## Set exercise:
From the email below, list each distinct abbreviation written in capital letters, once each, in the order it first appears.

* BEGIN Reading passage *

From: Mihails Milehins <mihailsmilehins@gmail.com>
Dear All,
I would like to make several remarks about the entries CZH_* on the AFP:
I may have mentioned to several members of the community that I have an
intention to continue improving these entries and provide further material.
However, it is likely that this will not be possible. I have not been able
to find the time and/or the computational resources to continue this work
thus far, and I doubt that this will change in the foreseeable future.
Moreover, I noticed that HOTG started taking shape once again and there is
further relevant automation that became available recently [1]. From my
perspective, TG is a more natural setting for formalization of category
theory than ZFC. Furthermore, from my experience, the automation provided
in [1] could be "game changing" in the context of the formalization of
mathematics in set-theoretic foundations at large (be it ZFC or TG). This
makes it less appealing to continue the development of my own formalization
(without, at least, a significant overhaul based on [1]). Naturally, I will
try to do my best to maintain the content that has already been published
on the AFP.

* END Reading passage *
* BEGIN Stored data *

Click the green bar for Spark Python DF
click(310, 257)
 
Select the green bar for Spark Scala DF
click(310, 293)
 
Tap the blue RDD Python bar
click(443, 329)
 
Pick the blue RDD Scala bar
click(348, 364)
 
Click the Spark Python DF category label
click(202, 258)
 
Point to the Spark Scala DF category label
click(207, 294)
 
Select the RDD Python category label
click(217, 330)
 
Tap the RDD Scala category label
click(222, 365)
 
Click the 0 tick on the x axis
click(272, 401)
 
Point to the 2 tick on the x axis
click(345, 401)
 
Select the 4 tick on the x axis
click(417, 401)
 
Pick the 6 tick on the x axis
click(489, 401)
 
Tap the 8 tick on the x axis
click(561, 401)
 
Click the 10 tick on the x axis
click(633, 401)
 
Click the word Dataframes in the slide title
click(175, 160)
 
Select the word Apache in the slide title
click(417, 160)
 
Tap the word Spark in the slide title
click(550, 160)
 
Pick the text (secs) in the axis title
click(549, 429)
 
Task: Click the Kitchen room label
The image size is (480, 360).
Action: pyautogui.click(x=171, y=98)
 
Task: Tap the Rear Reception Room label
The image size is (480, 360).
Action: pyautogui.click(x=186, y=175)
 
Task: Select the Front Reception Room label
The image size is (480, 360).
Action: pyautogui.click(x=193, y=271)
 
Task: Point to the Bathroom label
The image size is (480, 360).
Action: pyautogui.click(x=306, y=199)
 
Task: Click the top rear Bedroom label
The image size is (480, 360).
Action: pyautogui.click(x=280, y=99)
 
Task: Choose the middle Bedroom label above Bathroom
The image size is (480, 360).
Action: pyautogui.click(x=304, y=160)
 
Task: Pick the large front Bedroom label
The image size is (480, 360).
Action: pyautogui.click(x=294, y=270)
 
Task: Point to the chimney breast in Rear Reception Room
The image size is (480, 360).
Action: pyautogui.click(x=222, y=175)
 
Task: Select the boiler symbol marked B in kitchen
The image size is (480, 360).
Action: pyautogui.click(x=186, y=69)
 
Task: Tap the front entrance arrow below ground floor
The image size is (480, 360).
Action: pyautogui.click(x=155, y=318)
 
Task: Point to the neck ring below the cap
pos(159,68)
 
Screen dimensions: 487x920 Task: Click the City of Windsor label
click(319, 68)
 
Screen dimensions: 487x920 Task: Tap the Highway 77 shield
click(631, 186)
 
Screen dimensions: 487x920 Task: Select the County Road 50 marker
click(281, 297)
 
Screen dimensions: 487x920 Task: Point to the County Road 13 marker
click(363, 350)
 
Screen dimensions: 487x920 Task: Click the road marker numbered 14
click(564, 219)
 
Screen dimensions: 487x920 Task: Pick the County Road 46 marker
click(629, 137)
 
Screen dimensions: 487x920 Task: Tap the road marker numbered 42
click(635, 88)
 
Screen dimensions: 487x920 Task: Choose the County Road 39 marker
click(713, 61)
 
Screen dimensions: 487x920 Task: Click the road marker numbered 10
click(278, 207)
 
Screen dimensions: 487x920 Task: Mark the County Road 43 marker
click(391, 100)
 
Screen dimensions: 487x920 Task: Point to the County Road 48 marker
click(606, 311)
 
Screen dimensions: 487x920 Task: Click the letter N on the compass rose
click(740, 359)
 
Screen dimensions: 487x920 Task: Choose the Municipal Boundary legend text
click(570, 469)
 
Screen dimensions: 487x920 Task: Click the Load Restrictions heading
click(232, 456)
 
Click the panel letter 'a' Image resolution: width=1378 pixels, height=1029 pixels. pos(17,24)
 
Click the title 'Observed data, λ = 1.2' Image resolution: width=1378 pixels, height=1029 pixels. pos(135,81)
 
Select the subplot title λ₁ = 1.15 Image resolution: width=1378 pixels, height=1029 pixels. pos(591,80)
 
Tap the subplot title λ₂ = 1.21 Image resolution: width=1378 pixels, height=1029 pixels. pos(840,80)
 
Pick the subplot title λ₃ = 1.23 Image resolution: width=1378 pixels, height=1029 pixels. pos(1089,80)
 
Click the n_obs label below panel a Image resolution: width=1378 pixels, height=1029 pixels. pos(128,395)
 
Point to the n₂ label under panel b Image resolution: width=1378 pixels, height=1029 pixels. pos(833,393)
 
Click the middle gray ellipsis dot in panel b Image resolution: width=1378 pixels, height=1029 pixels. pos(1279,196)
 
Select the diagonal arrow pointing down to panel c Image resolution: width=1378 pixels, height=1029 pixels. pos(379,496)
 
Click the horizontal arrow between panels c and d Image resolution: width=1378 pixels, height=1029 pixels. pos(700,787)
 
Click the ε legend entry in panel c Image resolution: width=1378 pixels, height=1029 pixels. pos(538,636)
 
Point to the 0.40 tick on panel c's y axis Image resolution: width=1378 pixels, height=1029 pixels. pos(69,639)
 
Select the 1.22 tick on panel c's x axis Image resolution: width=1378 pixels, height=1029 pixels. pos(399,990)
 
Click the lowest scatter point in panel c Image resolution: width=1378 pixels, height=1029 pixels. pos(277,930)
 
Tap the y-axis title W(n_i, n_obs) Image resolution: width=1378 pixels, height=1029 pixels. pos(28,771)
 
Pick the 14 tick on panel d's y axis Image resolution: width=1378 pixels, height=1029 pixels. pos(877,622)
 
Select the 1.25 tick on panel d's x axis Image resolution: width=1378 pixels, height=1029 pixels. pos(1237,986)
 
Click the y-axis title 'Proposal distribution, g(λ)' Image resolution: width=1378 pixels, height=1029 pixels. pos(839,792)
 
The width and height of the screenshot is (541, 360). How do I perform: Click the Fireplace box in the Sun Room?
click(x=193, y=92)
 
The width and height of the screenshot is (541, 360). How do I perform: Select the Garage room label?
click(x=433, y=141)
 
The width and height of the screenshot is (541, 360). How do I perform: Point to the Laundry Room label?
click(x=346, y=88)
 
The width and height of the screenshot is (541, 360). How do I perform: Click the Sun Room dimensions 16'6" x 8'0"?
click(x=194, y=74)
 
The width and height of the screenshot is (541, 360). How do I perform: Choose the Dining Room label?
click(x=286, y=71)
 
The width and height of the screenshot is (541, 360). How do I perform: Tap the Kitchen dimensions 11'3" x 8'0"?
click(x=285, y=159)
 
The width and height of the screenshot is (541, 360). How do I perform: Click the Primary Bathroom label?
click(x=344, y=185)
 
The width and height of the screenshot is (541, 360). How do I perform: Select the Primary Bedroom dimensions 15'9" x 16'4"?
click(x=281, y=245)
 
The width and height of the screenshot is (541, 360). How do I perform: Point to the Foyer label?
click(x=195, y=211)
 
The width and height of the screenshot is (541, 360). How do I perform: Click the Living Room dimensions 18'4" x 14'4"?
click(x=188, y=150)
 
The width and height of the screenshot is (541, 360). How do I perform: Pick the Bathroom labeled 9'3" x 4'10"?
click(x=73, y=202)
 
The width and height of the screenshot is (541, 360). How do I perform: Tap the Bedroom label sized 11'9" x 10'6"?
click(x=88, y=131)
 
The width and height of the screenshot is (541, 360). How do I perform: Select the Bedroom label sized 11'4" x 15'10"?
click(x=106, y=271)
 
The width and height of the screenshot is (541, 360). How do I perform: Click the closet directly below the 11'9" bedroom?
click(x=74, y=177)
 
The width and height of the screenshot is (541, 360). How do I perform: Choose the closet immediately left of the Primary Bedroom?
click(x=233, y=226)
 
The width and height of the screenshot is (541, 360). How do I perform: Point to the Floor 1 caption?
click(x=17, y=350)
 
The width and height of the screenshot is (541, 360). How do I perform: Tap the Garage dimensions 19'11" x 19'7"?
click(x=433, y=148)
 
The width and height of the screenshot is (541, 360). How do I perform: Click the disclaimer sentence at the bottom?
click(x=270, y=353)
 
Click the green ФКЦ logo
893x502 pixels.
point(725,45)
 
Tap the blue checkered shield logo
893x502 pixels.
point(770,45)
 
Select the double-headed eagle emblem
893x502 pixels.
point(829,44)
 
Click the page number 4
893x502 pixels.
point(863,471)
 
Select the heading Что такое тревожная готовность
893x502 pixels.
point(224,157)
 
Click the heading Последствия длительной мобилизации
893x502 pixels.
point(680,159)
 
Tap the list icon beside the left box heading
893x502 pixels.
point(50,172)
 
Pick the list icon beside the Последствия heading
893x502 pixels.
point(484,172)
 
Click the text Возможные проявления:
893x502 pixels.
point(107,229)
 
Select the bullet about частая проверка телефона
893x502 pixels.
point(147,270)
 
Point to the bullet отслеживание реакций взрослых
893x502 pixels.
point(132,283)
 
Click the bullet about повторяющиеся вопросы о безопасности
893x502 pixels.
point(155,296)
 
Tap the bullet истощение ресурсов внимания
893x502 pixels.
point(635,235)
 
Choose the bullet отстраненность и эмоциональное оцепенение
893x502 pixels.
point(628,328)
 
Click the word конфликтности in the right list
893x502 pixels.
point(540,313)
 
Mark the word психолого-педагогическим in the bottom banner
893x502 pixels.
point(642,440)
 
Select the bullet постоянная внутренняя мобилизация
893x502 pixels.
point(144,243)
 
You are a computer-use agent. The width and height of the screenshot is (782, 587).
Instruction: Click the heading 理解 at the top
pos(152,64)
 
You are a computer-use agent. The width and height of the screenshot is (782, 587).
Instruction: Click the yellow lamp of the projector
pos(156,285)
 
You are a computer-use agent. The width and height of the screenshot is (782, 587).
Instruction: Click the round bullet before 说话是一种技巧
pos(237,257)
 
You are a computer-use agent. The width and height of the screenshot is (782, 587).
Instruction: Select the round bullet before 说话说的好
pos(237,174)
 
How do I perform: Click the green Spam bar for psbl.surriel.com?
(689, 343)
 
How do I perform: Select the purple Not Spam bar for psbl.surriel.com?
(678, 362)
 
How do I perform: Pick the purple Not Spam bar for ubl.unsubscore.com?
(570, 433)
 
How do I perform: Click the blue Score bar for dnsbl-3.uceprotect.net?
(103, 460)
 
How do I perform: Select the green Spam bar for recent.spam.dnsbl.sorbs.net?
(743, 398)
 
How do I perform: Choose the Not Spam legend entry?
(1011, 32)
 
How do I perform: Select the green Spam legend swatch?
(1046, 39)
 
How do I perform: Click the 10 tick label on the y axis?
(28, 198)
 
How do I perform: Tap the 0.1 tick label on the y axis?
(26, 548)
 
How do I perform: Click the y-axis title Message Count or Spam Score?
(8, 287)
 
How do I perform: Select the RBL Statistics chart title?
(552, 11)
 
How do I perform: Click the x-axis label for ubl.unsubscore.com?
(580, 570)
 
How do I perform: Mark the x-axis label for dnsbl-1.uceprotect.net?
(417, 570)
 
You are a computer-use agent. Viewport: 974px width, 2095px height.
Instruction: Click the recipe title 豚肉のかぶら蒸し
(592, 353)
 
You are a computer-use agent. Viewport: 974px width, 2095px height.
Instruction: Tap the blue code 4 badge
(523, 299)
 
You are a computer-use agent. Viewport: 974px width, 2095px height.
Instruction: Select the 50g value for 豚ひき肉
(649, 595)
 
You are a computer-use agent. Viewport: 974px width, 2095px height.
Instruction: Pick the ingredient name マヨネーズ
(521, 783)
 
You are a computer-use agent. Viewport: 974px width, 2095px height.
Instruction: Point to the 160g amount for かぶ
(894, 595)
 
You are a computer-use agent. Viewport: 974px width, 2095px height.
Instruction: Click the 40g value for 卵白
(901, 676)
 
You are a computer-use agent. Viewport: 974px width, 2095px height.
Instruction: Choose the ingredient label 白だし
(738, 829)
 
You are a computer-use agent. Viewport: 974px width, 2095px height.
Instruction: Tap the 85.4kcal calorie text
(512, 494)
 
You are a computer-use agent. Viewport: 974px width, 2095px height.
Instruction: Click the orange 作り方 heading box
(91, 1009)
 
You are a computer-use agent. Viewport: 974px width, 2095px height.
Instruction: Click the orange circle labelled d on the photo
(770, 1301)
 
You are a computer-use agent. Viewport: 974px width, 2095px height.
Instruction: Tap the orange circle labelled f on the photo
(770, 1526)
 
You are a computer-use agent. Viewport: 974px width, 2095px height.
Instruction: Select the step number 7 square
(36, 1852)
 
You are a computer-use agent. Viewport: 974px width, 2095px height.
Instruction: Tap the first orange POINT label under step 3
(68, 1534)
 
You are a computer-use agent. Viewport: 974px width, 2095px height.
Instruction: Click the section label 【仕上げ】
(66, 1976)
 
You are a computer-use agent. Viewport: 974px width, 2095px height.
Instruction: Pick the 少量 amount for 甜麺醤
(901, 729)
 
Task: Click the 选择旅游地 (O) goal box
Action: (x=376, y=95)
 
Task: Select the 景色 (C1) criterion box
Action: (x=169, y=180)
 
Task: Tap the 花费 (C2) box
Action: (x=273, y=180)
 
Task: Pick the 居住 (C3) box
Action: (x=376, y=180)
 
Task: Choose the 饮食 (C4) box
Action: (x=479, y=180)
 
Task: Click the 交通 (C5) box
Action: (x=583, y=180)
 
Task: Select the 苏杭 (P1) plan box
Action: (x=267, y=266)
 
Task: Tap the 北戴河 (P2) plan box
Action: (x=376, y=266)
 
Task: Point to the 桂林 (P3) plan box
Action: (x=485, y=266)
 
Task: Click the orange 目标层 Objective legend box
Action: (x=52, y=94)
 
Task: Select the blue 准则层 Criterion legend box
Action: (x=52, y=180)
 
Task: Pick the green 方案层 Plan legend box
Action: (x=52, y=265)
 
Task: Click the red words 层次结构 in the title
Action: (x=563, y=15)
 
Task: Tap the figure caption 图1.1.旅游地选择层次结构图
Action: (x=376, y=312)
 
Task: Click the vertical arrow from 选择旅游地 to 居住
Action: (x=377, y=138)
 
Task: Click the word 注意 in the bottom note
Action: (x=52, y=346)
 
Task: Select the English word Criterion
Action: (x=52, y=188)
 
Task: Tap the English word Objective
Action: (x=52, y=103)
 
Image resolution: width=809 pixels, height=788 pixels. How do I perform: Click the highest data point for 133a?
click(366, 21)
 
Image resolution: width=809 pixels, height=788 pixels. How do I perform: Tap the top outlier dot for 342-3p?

* END Stored data *

## Reply:
CZH (in CZH_*), AFP, HOTG, TG, ZFC